Passing on Our Debts

GASB is looking at new rules for making sure we pay for services we use.
by | June 1, 2009

With this past year's stock market meltdown, state and local government retirement plans racked up a colossal funding deficit of $2.5 trillion, counting both pensions and retiree medical plans. That's $20,000 for every working adult in America. Most of those bills were shuffled off to future taxpayers rather than paid when the benefits were earned. The public pension shortfall is almost as big a problem as Social Security's baby-boom deficits.

The Governmental Accounting Standards Board (GASB) has launched a new study of pension accounting practices. Normally, this would put public officials to sleep, but the outcome of this study could have a major impact on pension finances and municipal budgets.

One key issue is the inter-generational question: Who should pay for the costs of retirement benefits already earned by public workers? Some governments have granted retroactive pension benefit increases to groups of employees and then strung out the cost for 30 years into the future. That practice saddles future generations with bills for past services from which those generations get no benefits.

Similarly, the amortization of unfunded retirement benefits, including retiree medical costs, is often delayed for 25 to 30 years under current accounting rules. On its face, this seems ridiculous. Public safety employees in many jurisdictions need only work for 20 years to earn a lifetime pension. If the $2.5 trillion accumulated deficits were spread over the average remaining service lives of the employees, the amortization period would be roughly half the prevailing averages--which would immediately raise pension costs.

As baby-boom workers near retirement, this issue becomes increasingly important--and fiscally problematic. It's like selling 30-year bonds to buy an obsolete street sweeper.

The inter-generational issue also plays a role in another calculation that GASB is looking at: the actuarial assumptions that pension trustees make about their investment returns. Presently, each retirement board determines its own assumed rate of return on investments to use in actuarial calculations. A higher earnings assumption permits a lower annual pension contribution. But when actual investment returns fall short of the assumptions, the higher bill is then delivered to future taxpayers. Some pension trustees adopted pie-in-the-sky investment assumptions, and their shortfalls in the recent market meltdown were horrendous.

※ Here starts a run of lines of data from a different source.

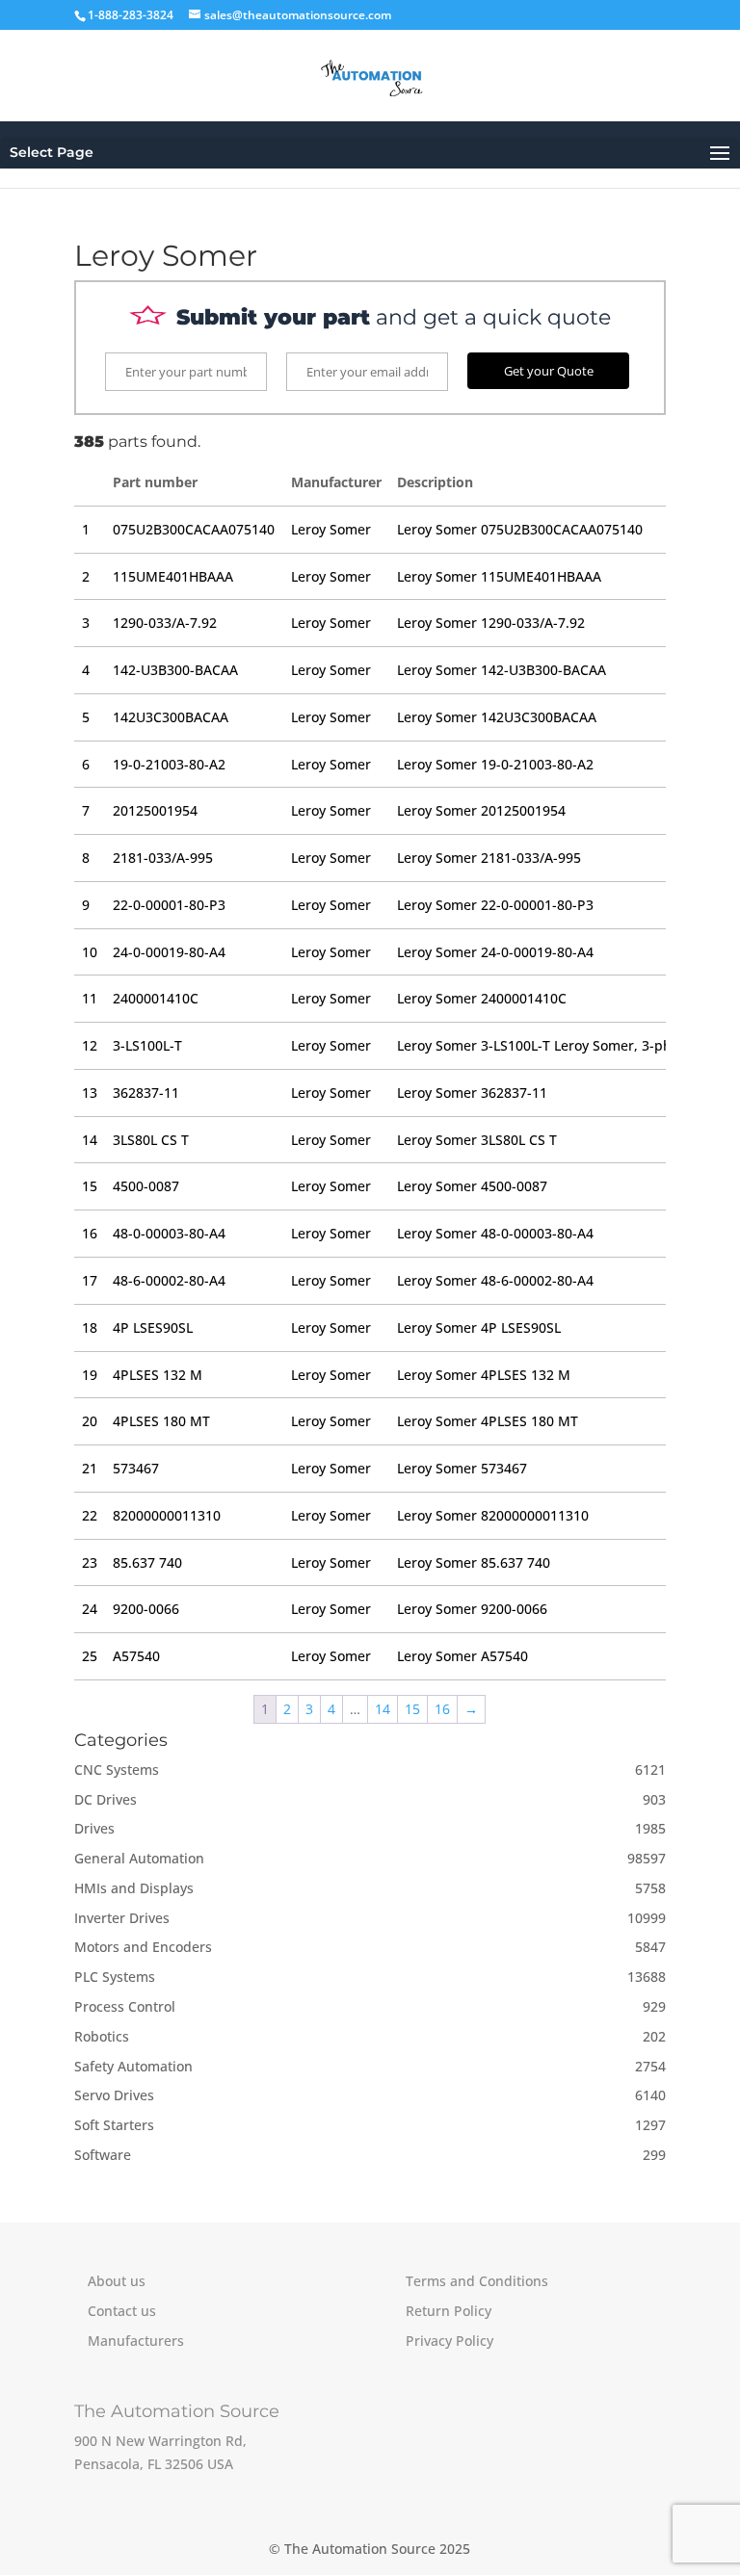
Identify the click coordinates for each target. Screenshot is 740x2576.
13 (89, 1092)
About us (116, 2281)
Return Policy (448, 2311)
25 (89, 1656)
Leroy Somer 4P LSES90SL (479, 1327)
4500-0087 (146, 1186)
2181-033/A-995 (163, 857)
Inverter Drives (122, 1918)
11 (89, 998)
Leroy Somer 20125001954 (481, 810)
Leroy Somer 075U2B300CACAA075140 (520, 529)
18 (89, 1327)
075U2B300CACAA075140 (194, 529)
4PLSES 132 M (157, 1375)
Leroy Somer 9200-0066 (472, 1609)
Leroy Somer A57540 (462, 1656)
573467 (136, 1468)
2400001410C (155, 998)
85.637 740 (147, 1562)
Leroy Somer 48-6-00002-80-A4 (495, 1280)
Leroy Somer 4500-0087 (472, 1186)
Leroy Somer (331, 529)
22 (89, 1515)
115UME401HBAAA (173, 576)
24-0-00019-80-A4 (169, 952)
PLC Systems (114, 1976)
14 (89, 1140)
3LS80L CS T (151, 1140)
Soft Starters (114, 2125)
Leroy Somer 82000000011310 (493, 1515)
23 (89, 1562)
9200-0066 (146, 1609)
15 (89, 1186)
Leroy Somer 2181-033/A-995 (489, 857)
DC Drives (105, 1799)
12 (89, 1045)
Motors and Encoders (143, 1947)
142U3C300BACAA (170, 717)
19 (89, 1375)
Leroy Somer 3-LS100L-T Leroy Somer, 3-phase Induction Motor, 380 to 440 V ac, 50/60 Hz (541, 1045)
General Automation (139, 1858)
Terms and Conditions (477, 2281)
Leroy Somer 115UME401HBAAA (499, 576)
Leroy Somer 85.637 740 (473, 1562)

Several actuaries want GASB to adopt the solution of using much lower government bond yields as the basis. To me, that's overkill. The bear market already has knocked down these asset values.

The investment-returns topic will be hotly debated, but it seems curious that accountants would tell actuaries how to do their calculations--especially if the actuaries can't agree among themselves. Improved disclosure should be sufficient to inform investors and taxpayers.

The pension community wants GASB to leave the current accounting model alone and let governments spoon out their liabilities as they wish. My advice to GASB is to require inter-generationally correct measurements but phase in the implementation. Cash-strapped governments need to recover from the current recession before higher bills hit. Let's be accurate, but practical.